What you will do
In the records below, find the line containing "Open the Recycle Bin" and transcribe it and every line after it exactly; leave the pictures out.

(Screenshot grounding data)
━━━━━━
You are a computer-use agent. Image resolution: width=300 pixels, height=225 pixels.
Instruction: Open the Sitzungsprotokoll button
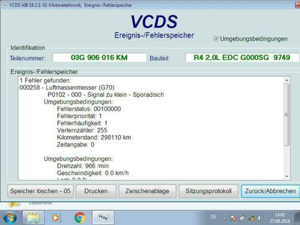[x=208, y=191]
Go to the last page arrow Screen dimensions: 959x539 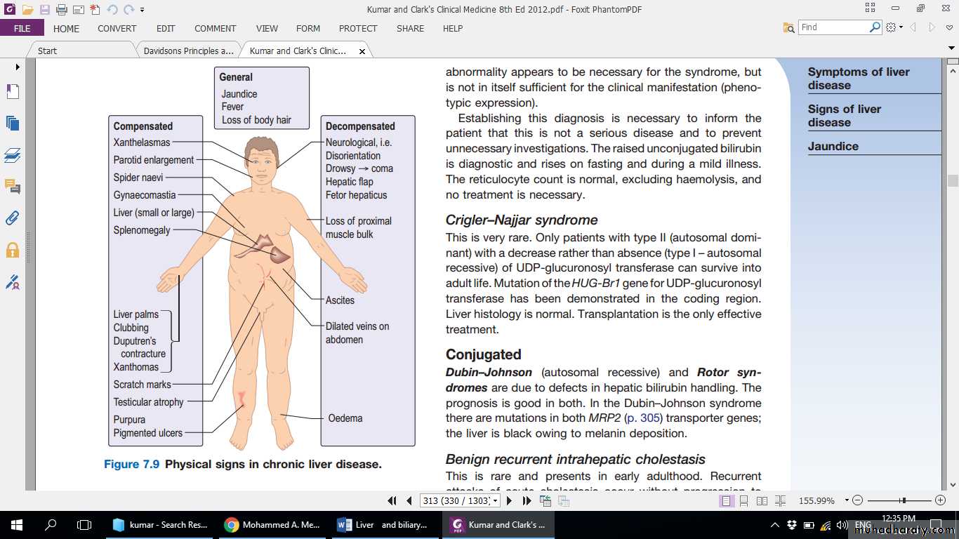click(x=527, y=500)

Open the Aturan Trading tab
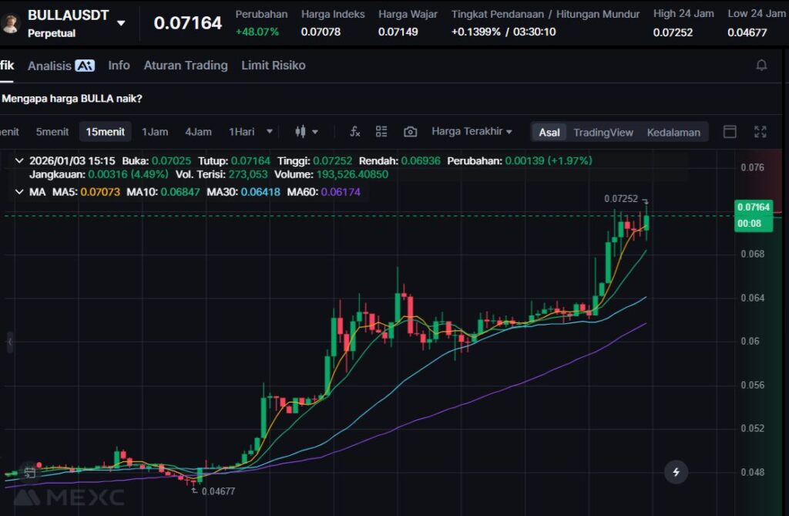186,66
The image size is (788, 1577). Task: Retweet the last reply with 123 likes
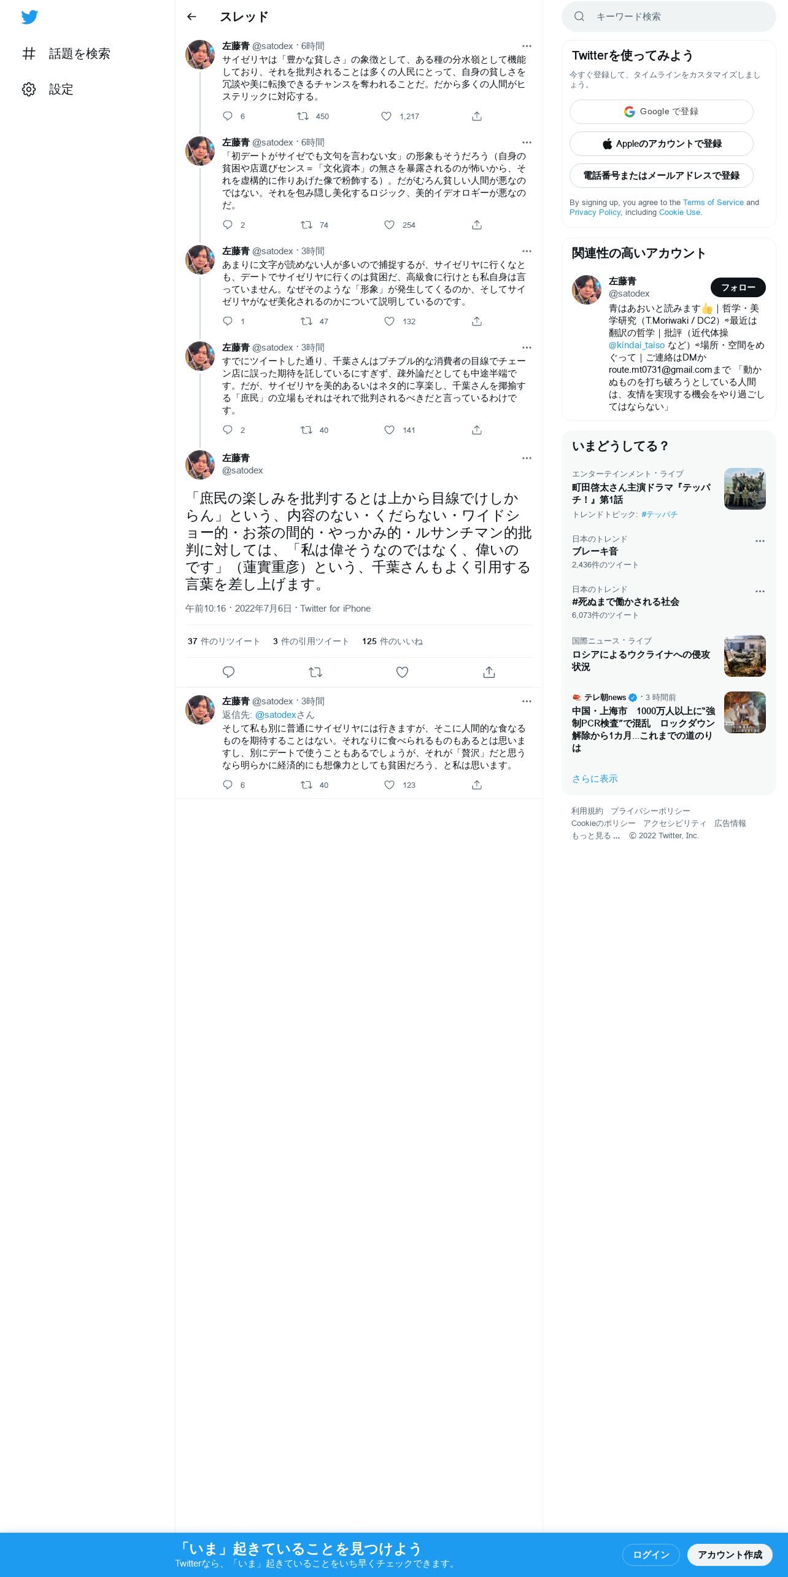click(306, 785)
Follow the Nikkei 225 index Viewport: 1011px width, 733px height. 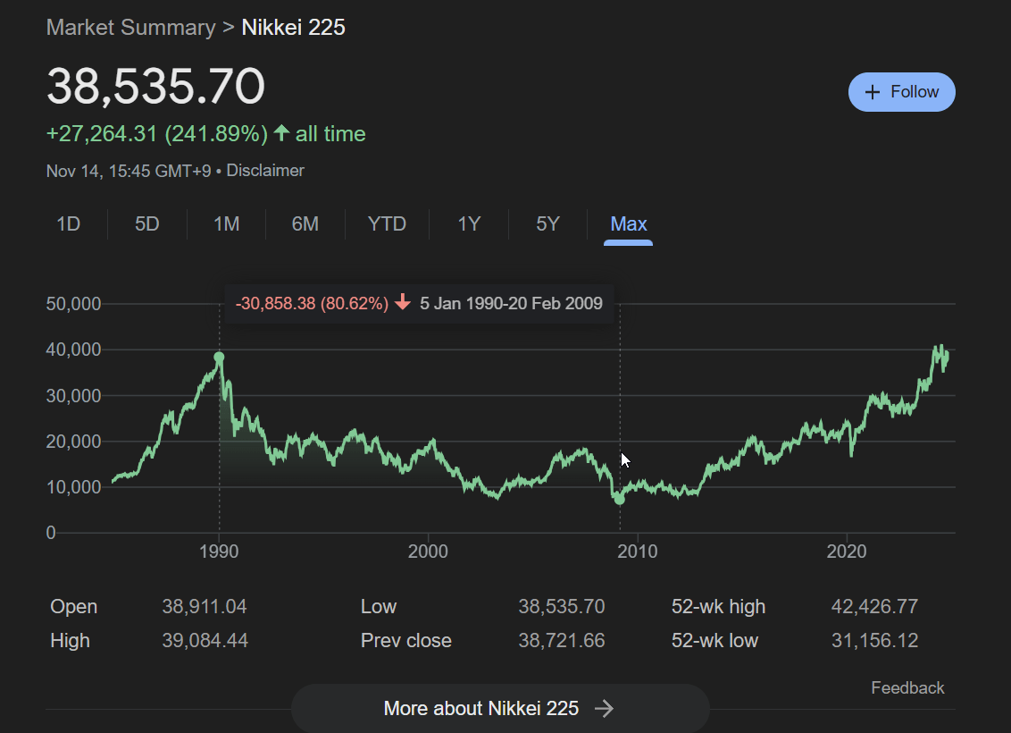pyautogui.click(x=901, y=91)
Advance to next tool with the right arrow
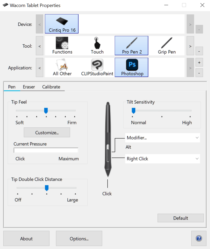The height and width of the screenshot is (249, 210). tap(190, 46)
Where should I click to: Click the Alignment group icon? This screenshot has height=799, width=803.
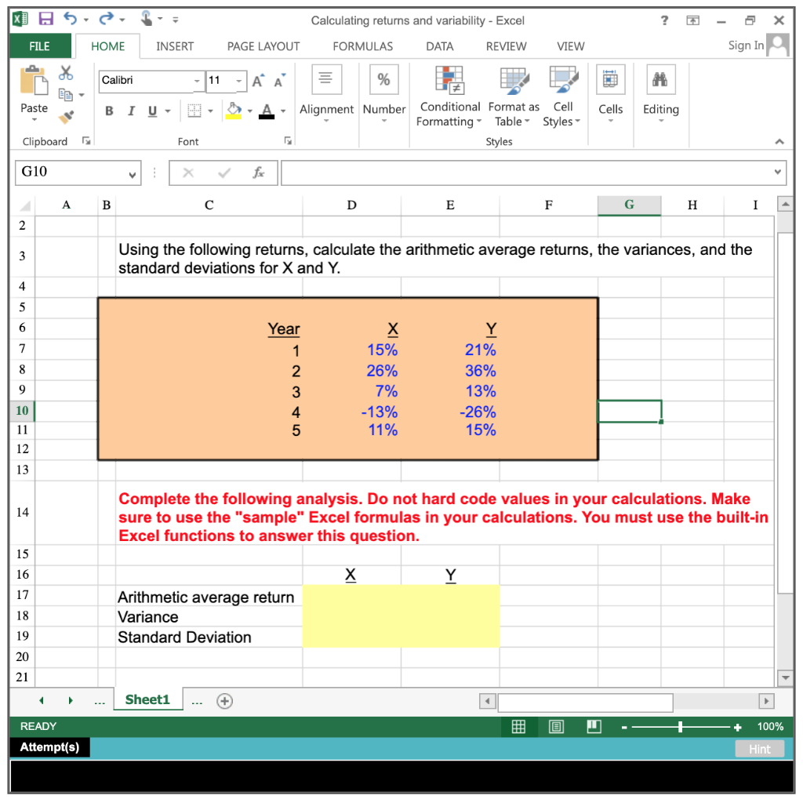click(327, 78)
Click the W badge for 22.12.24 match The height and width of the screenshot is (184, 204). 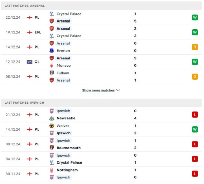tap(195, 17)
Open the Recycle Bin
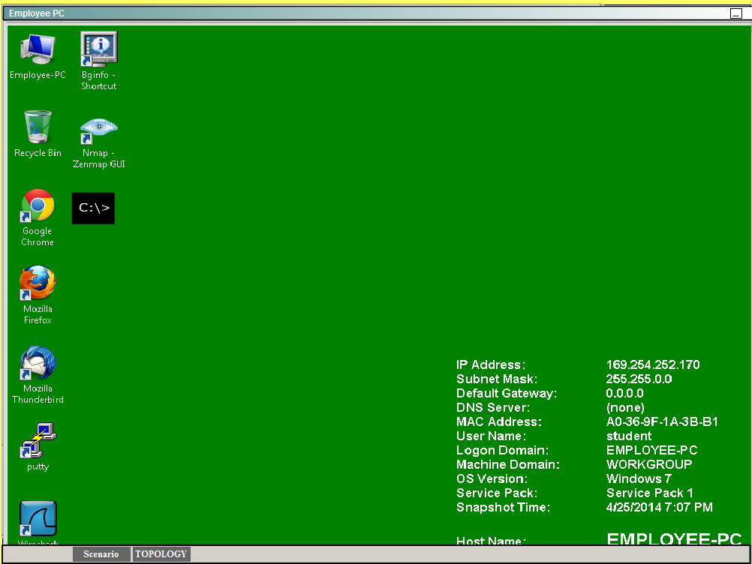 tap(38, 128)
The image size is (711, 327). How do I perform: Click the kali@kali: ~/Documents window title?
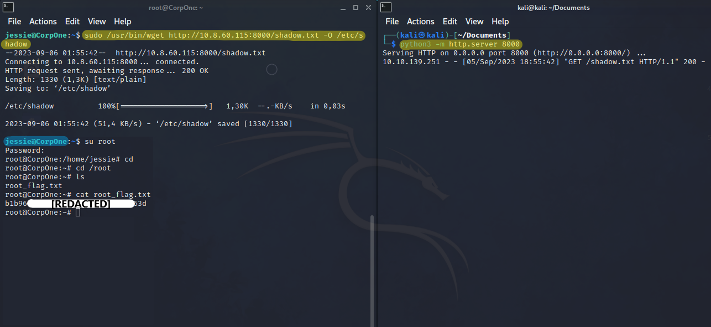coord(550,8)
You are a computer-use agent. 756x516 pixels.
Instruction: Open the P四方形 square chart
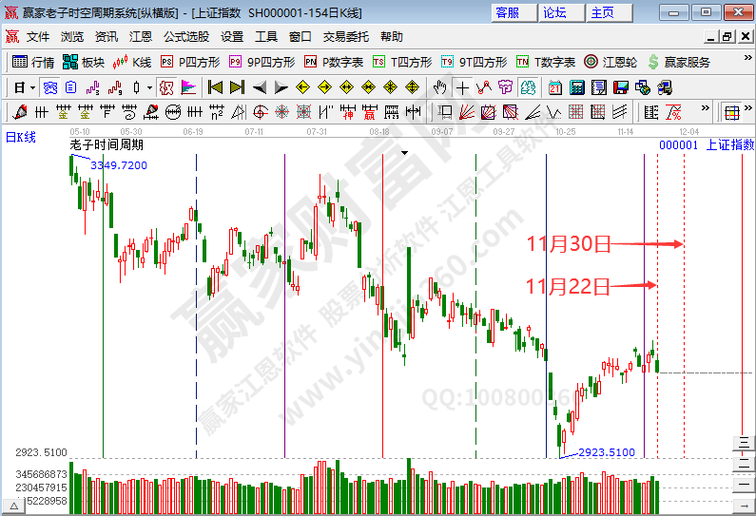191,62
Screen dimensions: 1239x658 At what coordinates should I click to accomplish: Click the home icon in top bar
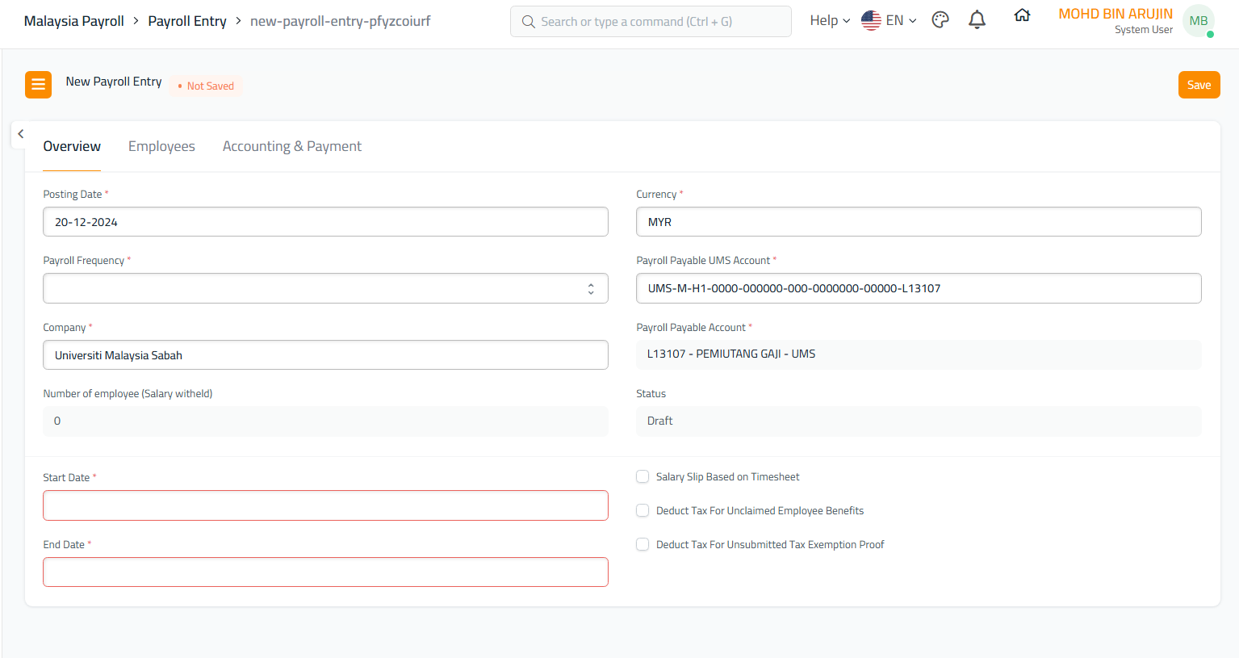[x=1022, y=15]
━━━━━━
Answer to this problem
Open the Recycle Bin
 tap(38, 128)
The image size is (711, 327). How do I perform: Click the kali@kali: ~/Documents window title?
coord(550,8)
You are a computer-use agent. 756x516 pixels.
Instruction: Open the P四方形 square chart
191,62
Screen dimensions: 1239x658 At what coordinates should I click to accomplish: Click the home icon in top bar
[x=1022, y=15]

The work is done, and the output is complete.